Rz. 29

Von der Vollmachtserteilung durch konkludentes Verhalten sind die Fälle zu unterscheiden, in denen eine Vollmacht nicht erteilt wurde, der angeblich Vertretene sich unter dem Gesichtspunkt des Vertrauensschutzes den durch das Auftreten und Verhalten des angeblichen Vertreters erzeugten Rechtsschein der Bevollmächtigung gleichwohl zurechnen lassen muss.[1] Der Rechtsschein fingiert die wirksame Bevollmächtigtenstellung i. S. v. § 80 AO.[2] Durch eine zusätzliche auf dem Rechtsschein beruhende Vollmacht wird ein zuvor begründetes Vertretungsverhältnis nicht berührt.[3]
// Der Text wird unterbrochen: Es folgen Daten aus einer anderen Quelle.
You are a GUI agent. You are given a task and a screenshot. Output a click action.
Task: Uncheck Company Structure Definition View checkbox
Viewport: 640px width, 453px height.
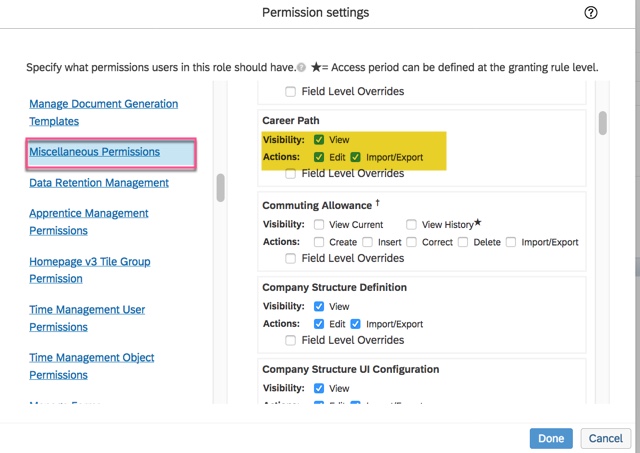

Diese Rechtswirkung des Rechtsscheins tritt ein im Fall der:

  • Duldungsvollmacht, wenn der Vertretene von dem Auftreten des angeblichen Vertreters Kenntnis hat und dieses Verhalten duldet und nicht verhindert;[4]
  • Anscheinsvollmacht, wenn der Vertretene das Auftreten des angeblichen Vertreters zwar nicht kennt, er es aber bei pflichtgemäßer Sorgfalt hätte erkennen und verhindern können.[5] Es muss ein wiederholtes Verhalten des "Vertreters" vorliegen. Ein einmaliges Verhalten begründet grundsätzlich keine Anscheinsvollmacht.[6]
 

Rz. 30

Diese allgemeinen Grundsätze über die Anscheins- oder Duldungsvollmacht gelten auch für das Verwaltungsverfahren in Steuersachen.[7] Hier ist zu beachten:

  • Der formularmäßige Antrag auf Fristverlängerung[8] oder die Mitwirkung bei der Erstellung der Steuererklärung begründet nicht den Anschein der Vollmacht zur Verfahrensmitwirkung und insbesondere zur Einspruchseinlegung.[9]
  • Aus der Empfangsbevollmächtigung kann nicht auf eine allgemeine Bevollmächtigung geschlossen werden.[10]
  • Für den im Namen des Importeurs handelnden Spediteur wird eine Vollmachtsvermutung nicht begründet.[11]
[4] FG Düsseldorf v. 26.2.1997, 7 K 3208/91 GE, EFG 1997, 1087 für eine Empfangsvollmacht; für die jahrelange Mitwirkung eines Steuerberaters bei der Erfüllung verschiedener steuerlicher Pflichten Niedersächsisches FG v. 31.1.2001, 4 K 539/00, EFG 2001, 1530.
[6] FG des Saarlandes v. 27.9.1990, 2 K 185/88, EFG 1991, 294; Klein/Rätke, AO, 16. Aufl. 2022, § 80 Rz. 5; a. A. Söhn, in HHSp, AO/FGO, § 80 AO Rz. 95.
[7] BVerfG v. 15.2.1985, 1 BvR 338/84, HFR 1986, 259 für die Bekanntgabe von Steuerbescheiden, s. auch z. B. BFH v. 28.2.2005, IX B 119/04, BFH/NV 2005, 1130; BFH v. 3.3.2003, IX B 206/02, BFH/NV 2003, 884; BFH v. 19.3.2002, IX R 8/99, BFH/NV 2002, 1122 m. w. N.; BFH v. 24.7.1990, IX B 207/89, n. v. für die Empfangsberechtigung von Feststellungsbescheiden; BFH v. 25.9.1990, IX R 84/88, BStBl II 1991, 120 für die Empfangsberechtigung der Prüfungsanordnung; ebenso BFH v. 26.6.1997, XI B 174/96, BFH/NV 1998, 17; BFH v. 12.2.1997, X B 146/96, BFH/NV 1997, 542 für die Einspruchsrücknahme.
[8] FG Bremen v. 29.5.2000, 299247K 2, 299248K 2, n. v., Haufe-Index HI426391.
[9] FG Köln v. 27.8.1981, V 262/79 E, EFG 1982, 223.
[11] FG Baden-Württemberg v. 14.3.1989, XI K 121/85 Z, EFG 1982, 472.